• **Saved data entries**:
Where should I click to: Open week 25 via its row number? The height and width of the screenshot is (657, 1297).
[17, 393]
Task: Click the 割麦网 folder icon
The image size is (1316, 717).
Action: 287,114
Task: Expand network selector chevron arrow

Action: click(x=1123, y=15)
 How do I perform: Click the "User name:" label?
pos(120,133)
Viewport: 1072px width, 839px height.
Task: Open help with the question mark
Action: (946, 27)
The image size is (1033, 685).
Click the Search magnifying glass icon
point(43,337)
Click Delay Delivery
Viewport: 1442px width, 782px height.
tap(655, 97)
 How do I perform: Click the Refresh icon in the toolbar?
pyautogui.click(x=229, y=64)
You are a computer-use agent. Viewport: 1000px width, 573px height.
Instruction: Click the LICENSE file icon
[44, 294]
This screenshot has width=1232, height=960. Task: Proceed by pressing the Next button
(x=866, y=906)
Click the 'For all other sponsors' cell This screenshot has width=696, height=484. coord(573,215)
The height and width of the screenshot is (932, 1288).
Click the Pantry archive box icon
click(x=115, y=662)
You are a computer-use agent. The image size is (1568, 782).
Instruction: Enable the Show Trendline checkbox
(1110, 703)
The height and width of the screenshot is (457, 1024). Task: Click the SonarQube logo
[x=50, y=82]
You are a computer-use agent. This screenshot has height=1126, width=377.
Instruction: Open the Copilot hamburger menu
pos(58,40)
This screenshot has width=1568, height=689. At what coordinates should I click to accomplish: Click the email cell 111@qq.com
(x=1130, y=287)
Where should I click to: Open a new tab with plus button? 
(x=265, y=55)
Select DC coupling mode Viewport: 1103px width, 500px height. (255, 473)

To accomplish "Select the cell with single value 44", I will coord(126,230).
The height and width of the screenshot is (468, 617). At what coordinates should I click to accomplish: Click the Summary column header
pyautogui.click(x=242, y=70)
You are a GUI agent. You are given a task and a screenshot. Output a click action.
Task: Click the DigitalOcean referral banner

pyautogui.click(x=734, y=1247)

• **WORK ORDER**: Where a line in the records above contains the string "computer", return that line.

• **WRITTEN RESPONSE**:
You are a computer-use agent. Viewport: 1000px width, 573px height.
You are a computer-use agent. The image size is (1568, 782).
You are a computer-use agent. This screenshot has height=1126, width=377.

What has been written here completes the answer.